Noch so ein Hingucker sind die Bodenvitrinen. Man geht quasi über Waffen und Geschirr, seriell hergestelltes Sargzubehör oder Tierschädel. In diesem Fall sind das die 2000 Jahre alten Schlachtabfälle einer Metzgerei nahe Augsburg. Am meisten sticht freilich der Raum über den "Wert der Dinge" ins Auge. Frühe Metallobjekte wie Beil- und Dolchklingen aus teurem Kupfer, Münzschätze oder das goldene Kultbäumchen aus dem oberbayerischen Manching sind inszeniert wie die Verkaufsauslagen bei Cartier. Und weil Edles die Gier weckt, gibt es dazu ein keltisches "Schließfach", das selbst Museumsdirektor Rupert Gebhard erst beim fünften Versuch knackt.
Zweck erfüllt, kann man da nur sagen. Vieles funktioniert heute noch, manches wie das bis ins frühe 20. Jahrhundert übliche Recycling wurde fatalerweise aufgegeben. Anderes hat wiederum seine Zeit. Macht vor allem, territoriale Vorherrschaften und selbst die der Ewigkeit verpflichteten Religionen.

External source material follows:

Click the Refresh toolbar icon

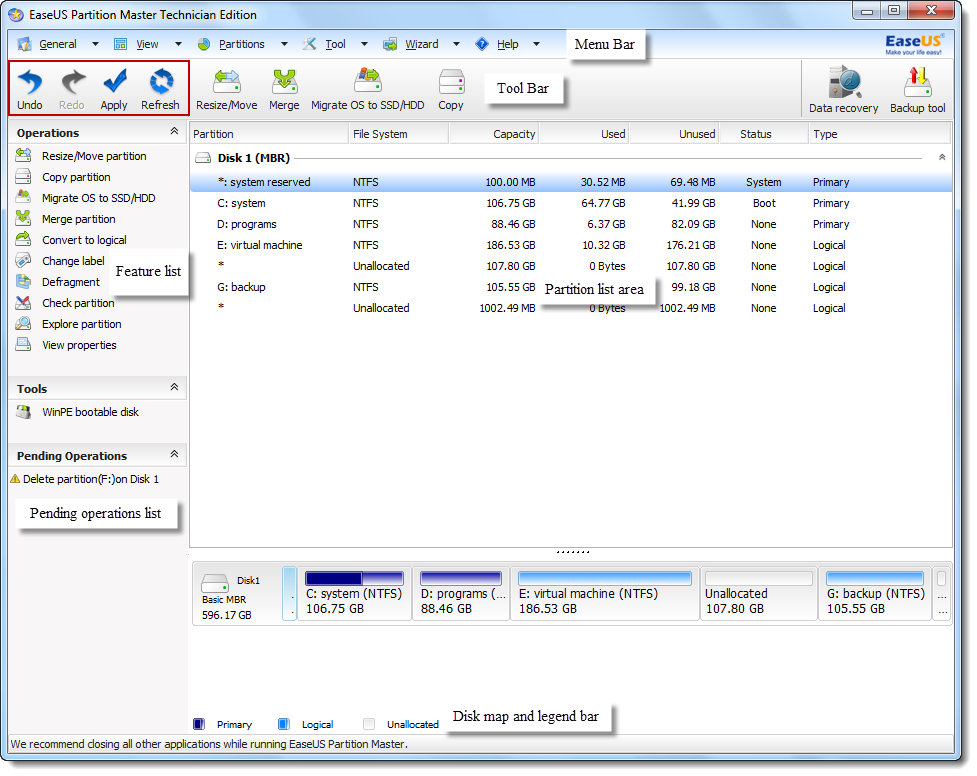click(160, 84)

Man vergisst das leicht, deshalb sind solche Museen notwendige und sogar unterhaltsame Korrektive.
Die 66 Millionen Euro für die Sanierung der Archäologischen Staatssammlung sind jedenfalls gut angelegt.
Dass der unterirdische Sonderausstellungsraum erst im Herbst bespielt wird, geht sowieso in Ordnung. Allein die Dauerschau fordert mehrere Besuche. Ganz zu schweigen vom Café auf der Dachterrasse. Mit Blick auf den Englischen Garten ist das alles schwerlich zu toppen. Ein Löwen-Sprung eben.
Archäologische Staatssammlung, Lerchenfeldstraße 2, geöffnet ab morgen, Mittwoch, 17. April, täglich außer Montag 10 bis 17 Uhr, Do und So bis 19 Uhr. Bis Sonntag, 21. April Eintritt frei, www.archaeologie.bayern.de, Katalog mit Highlights (Pustet Verlag, 160 Seiten, 20 Euro)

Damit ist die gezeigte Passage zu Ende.